Auf die Frage nach der Erfolgsrate von Paracelsus antwortet Gerber zurückhaltend: “Jede Entzugseinrichtung behauptet, eine hohe Erfolgsrate zu haben, aber in Wirklichkeit lässt sich das schwer messen.” Einige Menschen verließen den Entzug frühzeitig, andere brächen den Kontakt ab und viele würden rückfällig. Das auf spirituellem Erwachen und Gruppenarbeit basierende Zwölf-Schritte-Programm, das viele Entzugseinrichtungen einsetzen, sieht Gerber als überholt und restriktiv.
Ein Mann kommt den superreichen Klienten näher als andere anderen: der Therapeut Louis Fitzmaurice, zu dessen Job es gehört, ein eigenes Schlafzimmer in den Luxus-Apartments der Patienten zu beziehen. So kann er immer auf Abruf zur Verfügung stehen. Zu den Mahlzeiten gesellt er sich meist zu den Klienten.
Ist das nicht eine schwierige Aufgabe – mit einer wildfremden, extrem wohlhabenden Person zusammenziehen, die gerade gegen eine Sucht ankämpft? “Das ist durchaus sehr intensiv”, sagt Fitzmaurice, der seit vier Jahren für Paracelsus Recovery arbeitet. “Mitunter wird es recht emotional. Es ist schon der ein oder andere Stuhl zu Bruch gegangen. Aber es hat seine Gründe, dass ich durchgehend hier bin. Man weiß nie, wann die Leute Redebedarf kriegen – womöglich werden sie um vier Uhr morgens wach und brauchen Hilfe.”
Von welchen Drogen werden die Reichsten der Reichen heutzutage abhängig? “Da ist weiterhin viel Kokain im Spiel, aber es kommen auch viele zu uns, die schreckliche Probleme mit GBH und mit verschreibungspflichtigen Opioiden und Xanax haben”, so Fitzmaurice. Das Schlimmste seien jedoch nicht die Substanzen, sondern die unfreiwillige Isolation, in der die Klienten existierten. “Ein Popstar sagte mir: ‘Die Leute sehen mich wie einen Außerirdischen.

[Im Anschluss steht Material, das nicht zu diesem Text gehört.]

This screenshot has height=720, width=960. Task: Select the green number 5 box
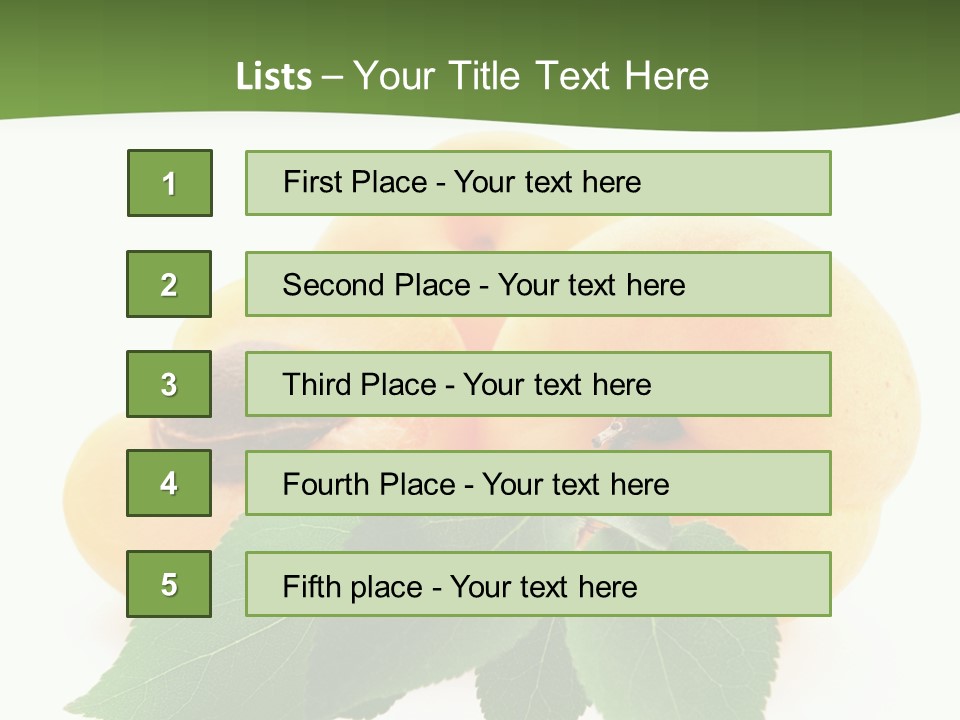pyautogui.click(x=169, y=583)
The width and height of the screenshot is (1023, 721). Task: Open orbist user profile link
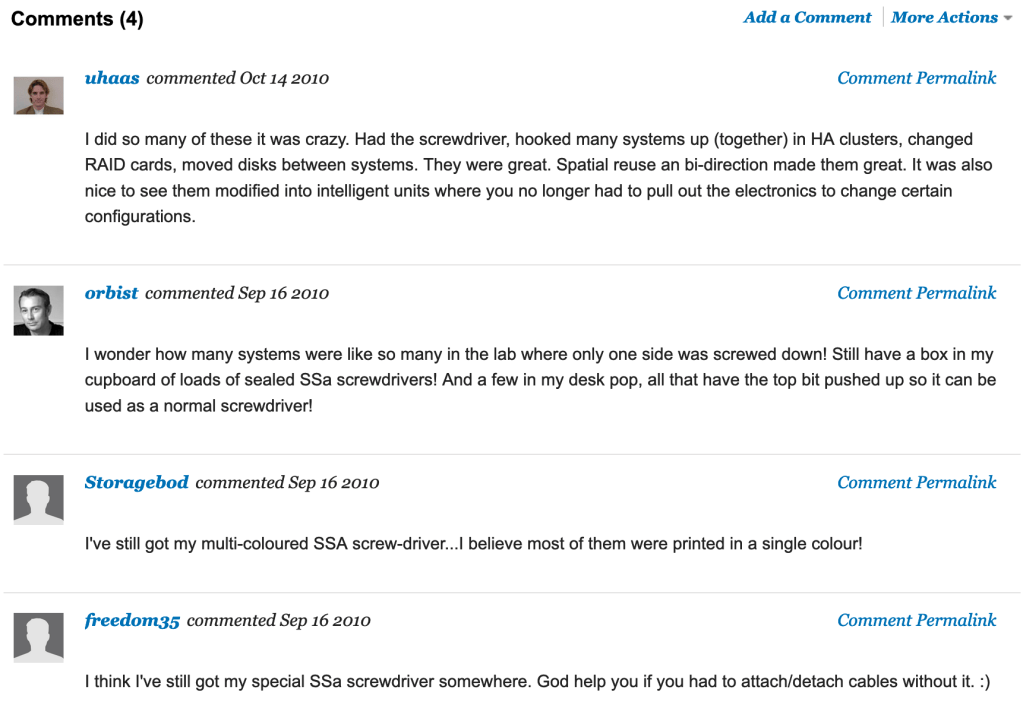pyautogui.click(x=111, y=293)
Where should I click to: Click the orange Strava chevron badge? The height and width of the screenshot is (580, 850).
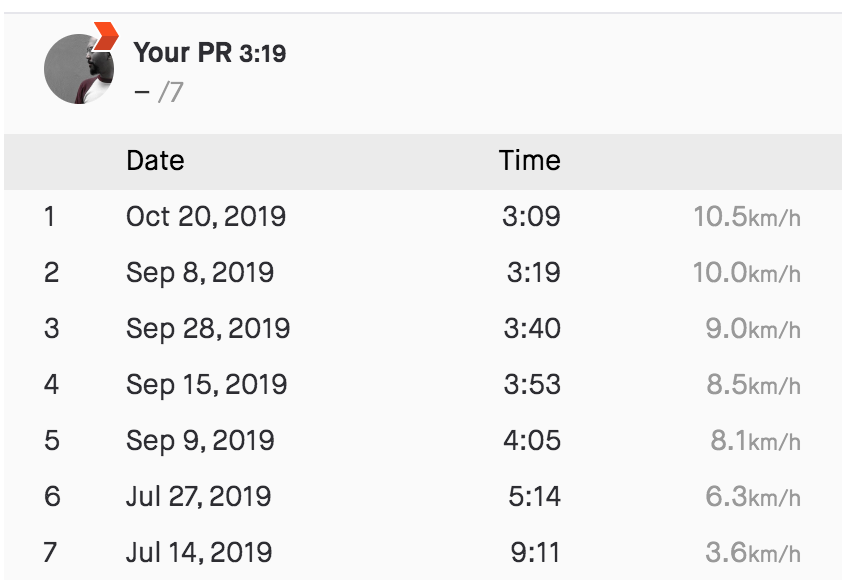tap(106, 36)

Als hätte ich irgendwas, das sonst niemand hat. Dabei stimmt das gar nicht; bei mir fehlt vielmehr etwas.’” Diese Leere, diesen Mangel, habe der Popstar versucht, mit Drogen zu füllen.
“Millionär zu sein, macht nicht glücklich. Das ist ein großer Schwindel, auch wenn die Leute das nicht hören wollen”, sagt Fitzmaurice. “Ruhm wünsche ich niemandem.”